■ ASSIGNMENT ■
Copy every one of the records below word for word, leaving nothing out and changing nothing.

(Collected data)

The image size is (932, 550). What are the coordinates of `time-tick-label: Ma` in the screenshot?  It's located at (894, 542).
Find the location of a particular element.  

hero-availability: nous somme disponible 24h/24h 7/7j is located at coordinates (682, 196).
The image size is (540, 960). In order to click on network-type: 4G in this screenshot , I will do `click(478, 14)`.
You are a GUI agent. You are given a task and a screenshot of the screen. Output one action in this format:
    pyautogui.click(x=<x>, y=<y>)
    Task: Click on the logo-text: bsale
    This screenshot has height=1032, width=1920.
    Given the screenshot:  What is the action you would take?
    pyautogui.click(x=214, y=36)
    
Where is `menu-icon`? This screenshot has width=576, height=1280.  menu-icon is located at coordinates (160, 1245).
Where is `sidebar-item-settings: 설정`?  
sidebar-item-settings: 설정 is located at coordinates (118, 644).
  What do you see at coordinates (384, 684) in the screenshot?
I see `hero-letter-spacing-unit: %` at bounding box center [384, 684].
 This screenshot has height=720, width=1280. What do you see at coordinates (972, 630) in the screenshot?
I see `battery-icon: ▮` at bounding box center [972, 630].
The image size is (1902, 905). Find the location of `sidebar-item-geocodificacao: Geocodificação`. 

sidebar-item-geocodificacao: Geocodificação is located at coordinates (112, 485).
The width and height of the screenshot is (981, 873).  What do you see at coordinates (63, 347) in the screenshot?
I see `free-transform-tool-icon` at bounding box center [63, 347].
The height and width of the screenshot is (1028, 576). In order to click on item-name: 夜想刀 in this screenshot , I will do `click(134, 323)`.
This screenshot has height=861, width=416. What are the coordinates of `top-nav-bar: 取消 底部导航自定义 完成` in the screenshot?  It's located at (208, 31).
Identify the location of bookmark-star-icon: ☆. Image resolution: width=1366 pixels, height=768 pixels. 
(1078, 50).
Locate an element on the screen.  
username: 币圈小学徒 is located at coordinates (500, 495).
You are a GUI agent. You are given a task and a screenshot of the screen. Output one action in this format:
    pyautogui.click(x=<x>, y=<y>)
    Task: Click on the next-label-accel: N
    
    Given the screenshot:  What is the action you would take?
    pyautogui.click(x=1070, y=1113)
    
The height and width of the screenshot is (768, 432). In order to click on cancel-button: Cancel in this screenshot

■ ANSWER FOR THE TASK ■
The image size is (932, 550). What are the coordinates of `time-tick-label: Ma` in the screenshot?  It's located at (894, 542).
Find the location of a particular element.  

hero-availability: nous somme disponible 24h/24h 7/7j is located at coordinates (682, 196).
The image size is (540, 960). In order to click on network-type: 4G in this screenshot , I will do `click(478, 14)`.
You are a GUI agent. You are given a task and a screenshot of the screen. Output one action in this format:
    pyautogui.click(x=<x>, y=<y>)
    Task: Click on the logo-text: bsale
    This screenshot has height=1032, width=1920.
    Given the screenshot:  What is the action you would take?
    pyautogui.click(x=214, y=36)
    
Where is `menu-icon`? This screenshot has width=576, height=1280.  menu-icon is located at coordinates (160, 1245).
Where is `sidebar-item-settings: 설정`?  
sidebar-item-settings: 설정 is located at coordinates (118, 644).
  What do you see at coordinates (384, 684) in the screenshot?
I see `hero-letter-spacing-unit: %` at bounding box center [384, 684].
 This screenshot has height=720, width=1280. What do you see at coordinates (972, 630) in the screenshot?
I see `battery-icon: ▮` at bounding box center [972, 630].
The image size is (1902, 905). Find the location of `sidebar-item-geocodificacao: Geocodificação`. 

sidebar-item-geocodificacao: Geocodificação is located at coordinates (112, 485).
The width and height of the screenshot is (981, 873).  What do you see at coordinates (63, 347) in the screenshot?
I see `free-transform-tool-icon` at bounding box center [63, 347].
The height and width of the screenshot is (1028, 576). In order to click on item-name: 夜想刀 in this screenshot , I will do `click(134, 323)`.
This screenshot has height=861, width=416. What are the coordinates of `top-nav-bar: 取消 底部导航自定义 完成` in the screenshot?  It's located at (208, 31).
Identify the location of bookmark-star-icon: ☆. Image resolution: width=1366 pixels, height=768 pixels. 
(1078, 50).
Locate an element on the screen.  
username: 币圈小学徒 is located at coordinates (500, 495).
You are a GUI agent. You are given a task and a screenshot of the screen. Output one action in this format:
    pyautogui.click(x=<x>, y=<y>)
    Task: Click on the next-label-accel: N
    
    Given the screenshot:  What is the action you would take?
    pyautogui.click(x=1070, y=1113)
    
The height and width of the screenshot is (768, 432). In order to click on cancel-button: Cancel in this screenshot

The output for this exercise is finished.